KE-MHISTO: towards a Multilingual Historical Knowledge Extraction benchmark for addressing the long-tail problem
A multilingual benchmark for Entity Linking and Question Answering on historical knowledge in the music domain.
Large Language Models (LLMs) struggle when probed for "long-tail knowledge": information that is rarely encountered during their training phase. Benchmarks focused on historical documents can systematically evaluate SotA KE methods on real-world data characterized by long-tail knowledge. This paper introduces KE-mHISTO, a multilingual benchmark for Entity Linking and Question Answering on historical knowledge in the music domain, available in Italian and English. We show how KE-mHISTO is significantly better at covering long-tail knowledge than existing alternatives. Crucially, KE-mHISTO presents significant challenges for State of Art models. Our experiments reveal that smaller models trained in a multilingual setting achieve performance comparable to significantly larger models, showing the potential of efficient, language-aware approaches for long-tail knowledge extraction.
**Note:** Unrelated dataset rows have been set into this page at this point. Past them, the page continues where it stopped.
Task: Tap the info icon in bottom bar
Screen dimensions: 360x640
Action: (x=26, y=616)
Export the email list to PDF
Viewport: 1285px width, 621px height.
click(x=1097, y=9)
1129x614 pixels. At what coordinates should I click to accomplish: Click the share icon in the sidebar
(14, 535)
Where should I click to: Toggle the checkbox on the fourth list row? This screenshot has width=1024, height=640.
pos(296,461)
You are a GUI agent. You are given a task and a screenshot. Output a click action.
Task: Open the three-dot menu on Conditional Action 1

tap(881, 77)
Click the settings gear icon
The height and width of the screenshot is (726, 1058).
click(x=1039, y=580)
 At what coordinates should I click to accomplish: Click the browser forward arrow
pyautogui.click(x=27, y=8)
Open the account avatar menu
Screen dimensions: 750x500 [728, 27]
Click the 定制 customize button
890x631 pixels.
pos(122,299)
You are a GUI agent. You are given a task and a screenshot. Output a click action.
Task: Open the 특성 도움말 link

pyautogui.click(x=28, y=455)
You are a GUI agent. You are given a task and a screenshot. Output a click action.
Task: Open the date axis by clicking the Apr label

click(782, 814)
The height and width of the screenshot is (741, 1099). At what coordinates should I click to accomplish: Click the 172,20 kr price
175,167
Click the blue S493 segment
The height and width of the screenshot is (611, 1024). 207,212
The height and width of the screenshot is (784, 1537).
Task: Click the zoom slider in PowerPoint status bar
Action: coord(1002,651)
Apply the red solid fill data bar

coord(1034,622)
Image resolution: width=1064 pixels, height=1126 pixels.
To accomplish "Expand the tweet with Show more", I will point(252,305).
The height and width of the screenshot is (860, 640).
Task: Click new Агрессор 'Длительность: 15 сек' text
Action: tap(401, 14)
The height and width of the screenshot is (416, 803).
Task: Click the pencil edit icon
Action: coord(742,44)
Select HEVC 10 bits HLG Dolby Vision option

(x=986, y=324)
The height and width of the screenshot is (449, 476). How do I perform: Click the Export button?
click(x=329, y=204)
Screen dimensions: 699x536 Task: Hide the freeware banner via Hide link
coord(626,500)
KE-mHISTO comprises two bi-lingual (Italian/English) datasets: (MHERCL) for NER and EL tasks and (DynaKnowledge aka DK) for QA.
All datasets are included in the Datasets folder.
We investigate the performances of Named Entity Recognition (NER), Entity Linking (EL), and Question Answering (QA) models.
The Tasks folder contains the predictions of each tested model for every task, along with the corresponding evaluation Jupyter notebook.